>> start

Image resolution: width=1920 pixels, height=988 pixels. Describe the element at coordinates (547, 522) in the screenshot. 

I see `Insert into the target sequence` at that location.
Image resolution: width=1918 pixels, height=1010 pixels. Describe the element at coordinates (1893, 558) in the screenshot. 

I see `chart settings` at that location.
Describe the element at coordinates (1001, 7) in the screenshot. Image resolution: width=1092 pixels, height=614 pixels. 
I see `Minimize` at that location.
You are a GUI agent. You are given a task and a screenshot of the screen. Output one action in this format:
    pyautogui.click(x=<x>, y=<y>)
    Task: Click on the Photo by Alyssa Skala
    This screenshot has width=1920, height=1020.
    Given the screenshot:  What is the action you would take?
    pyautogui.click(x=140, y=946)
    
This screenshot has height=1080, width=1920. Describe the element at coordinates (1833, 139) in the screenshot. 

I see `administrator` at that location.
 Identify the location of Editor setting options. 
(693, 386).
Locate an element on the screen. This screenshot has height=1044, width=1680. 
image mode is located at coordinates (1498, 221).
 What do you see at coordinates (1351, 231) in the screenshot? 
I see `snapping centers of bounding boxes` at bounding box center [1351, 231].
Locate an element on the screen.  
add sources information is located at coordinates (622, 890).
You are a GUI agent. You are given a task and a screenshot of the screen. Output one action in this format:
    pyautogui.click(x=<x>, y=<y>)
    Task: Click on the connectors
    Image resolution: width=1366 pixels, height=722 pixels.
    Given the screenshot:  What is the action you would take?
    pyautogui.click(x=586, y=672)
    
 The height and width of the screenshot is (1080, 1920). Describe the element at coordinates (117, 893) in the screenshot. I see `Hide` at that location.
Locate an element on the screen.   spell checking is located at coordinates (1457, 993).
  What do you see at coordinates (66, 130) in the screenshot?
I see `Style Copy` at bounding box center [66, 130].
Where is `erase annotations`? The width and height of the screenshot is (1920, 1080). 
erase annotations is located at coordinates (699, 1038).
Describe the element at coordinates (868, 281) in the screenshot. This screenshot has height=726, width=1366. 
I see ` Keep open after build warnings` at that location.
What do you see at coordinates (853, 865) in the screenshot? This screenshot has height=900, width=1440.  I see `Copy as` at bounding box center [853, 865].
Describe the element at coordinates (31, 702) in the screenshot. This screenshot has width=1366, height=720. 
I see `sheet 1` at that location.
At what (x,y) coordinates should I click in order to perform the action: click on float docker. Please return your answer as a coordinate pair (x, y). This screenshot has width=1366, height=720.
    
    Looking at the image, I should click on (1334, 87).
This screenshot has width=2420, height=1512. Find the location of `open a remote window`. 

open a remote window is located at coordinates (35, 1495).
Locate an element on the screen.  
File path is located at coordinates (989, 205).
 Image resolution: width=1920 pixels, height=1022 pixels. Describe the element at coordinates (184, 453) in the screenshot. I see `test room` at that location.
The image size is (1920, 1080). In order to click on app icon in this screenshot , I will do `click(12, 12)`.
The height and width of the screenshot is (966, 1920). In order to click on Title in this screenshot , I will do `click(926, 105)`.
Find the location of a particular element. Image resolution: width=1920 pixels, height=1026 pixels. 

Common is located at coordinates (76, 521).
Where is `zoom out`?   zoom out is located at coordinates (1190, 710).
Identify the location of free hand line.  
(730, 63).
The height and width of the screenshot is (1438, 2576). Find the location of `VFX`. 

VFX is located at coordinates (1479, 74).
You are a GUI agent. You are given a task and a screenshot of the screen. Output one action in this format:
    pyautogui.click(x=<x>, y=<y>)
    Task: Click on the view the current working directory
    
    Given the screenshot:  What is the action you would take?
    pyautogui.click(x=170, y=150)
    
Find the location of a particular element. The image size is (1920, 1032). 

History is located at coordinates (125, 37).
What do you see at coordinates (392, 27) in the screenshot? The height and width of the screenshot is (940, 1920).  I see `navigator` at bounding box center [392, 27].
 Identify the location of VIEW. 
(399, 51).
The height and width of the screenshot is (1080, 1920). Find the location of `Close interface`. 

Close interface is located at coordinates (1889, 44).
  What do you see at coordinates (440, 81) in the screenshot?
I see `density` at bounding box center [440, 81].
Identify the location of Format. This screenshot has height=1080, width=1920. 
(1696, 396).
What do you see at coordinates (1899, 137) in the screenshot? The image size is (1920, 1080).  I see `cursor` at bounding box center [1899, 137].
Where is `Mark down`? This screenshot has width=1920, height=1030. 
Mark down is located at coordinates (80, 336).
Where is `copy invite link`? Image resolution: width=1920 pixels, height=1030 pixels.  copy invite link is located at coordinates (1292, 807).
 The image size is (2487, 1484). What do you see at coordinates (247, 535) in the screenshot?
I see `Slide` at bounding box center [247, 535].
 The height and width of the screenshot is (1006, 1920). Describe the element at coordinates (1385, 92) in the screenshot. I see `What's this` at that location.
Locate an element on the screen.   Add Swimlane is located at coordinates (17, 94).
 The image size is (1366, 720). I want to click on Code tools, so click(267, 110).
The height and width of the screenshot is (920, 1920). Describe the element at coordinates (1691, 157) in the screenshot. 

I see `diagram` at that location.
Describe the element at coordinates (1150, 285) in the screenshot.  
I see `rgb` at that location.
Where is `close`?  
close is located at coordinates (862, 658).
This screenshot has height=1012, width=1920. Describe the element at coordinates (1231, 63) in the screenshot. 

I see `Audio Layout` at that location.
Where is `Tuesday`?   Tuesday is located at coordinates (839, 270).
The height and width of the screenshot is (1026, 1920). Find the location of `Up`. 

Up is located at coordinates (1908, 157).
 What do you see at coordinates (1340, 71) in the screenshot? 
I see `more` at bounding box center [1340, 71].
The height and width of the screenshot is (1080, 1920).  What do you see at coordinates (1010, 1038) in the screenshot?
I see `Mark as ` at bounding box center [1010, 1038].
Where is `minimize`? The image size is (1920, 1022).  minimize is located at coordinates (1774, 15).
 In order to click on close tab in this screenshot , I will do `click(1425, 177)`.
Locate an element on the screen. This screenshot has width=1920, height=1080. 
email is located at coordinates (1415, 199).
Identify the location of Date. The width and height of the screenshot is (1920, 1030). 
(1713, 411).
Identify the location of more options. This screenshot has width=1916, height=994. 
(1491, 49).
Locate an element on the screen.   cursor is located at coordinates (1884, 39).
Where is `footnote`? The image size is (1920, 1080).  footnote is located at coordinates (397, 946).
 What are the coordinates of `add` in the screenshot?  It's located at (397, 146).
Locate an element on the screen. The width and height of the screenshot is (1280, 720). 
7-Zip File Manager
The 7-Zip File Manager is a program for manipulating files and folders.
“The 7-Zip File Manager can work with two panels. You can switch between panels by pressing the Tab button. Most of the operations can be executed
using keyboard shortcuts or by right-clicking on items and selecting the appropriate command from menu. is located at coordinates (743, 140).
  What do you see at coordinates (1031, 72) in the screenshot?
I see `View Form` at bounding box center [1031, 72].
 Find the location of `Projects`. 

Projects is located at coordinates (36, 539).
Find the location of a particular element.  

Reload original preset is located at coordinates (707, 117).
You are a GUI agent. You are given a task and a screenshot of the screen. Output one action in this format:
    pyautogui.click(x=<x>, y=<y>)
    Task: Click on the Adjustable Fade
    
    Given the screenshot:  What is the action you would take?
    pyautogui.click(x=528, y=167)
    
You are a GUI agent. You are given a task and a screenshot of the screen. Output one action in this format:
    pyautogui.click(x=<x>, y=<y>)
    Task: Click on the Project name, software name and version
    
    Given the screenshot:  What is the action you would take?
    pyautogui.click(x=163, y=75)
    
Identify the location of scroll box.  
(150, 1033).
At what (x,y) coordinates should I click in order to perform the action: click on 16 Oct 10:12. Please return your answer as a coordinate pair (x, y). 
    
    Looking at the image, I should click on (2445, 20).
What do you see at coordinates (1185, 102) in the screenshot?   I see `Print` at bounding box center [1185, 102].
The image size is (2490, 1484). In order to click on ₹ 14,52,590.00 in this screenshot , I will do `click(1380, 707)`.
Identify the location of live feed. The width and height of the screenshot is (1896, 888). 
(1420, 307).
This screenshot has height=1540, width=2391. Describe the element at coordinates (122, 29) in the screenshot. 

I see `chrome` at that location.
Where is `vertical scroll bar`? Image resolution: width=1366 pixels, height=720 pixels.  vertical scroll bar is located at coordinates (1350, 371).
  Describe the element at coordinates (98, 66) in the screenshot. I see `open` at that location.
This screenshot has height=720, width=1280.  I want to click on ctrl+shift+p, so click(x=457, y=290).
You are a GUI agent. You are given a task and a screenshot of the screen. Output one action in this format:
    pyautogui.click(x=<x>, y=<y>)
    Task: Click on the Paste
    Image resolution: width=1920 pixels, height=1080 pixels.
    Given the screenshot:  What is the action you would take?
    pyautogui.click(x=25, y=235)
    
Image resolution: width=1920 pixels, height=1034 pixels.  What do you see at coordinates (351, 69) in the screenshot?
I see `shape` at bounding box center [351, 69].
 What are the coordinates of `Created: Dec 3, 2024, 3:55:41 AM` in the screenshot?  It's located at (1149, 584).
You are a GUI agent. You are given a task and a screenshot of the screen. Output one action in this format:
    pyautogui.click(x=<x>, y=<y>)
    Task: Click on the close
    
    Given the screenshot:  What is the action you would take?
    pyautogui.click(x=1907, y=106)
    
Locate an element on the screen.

>> end

### Problem to work on
Starting with the line that contains "Identify the location of free hand line." and going on through the line that contains "VFX is located at coordinates (1479, 74).", rewrite the lines of the records as a numbered list, leaving out any blank lines.

### Output for this exercise
1. Identify the location of free hand line.  
2. (730, 63).
3. The height and width of the screenshot is (1438, 2576). Find the location of `VFX`. 
4. VFX is located at coordinates (1479, 74).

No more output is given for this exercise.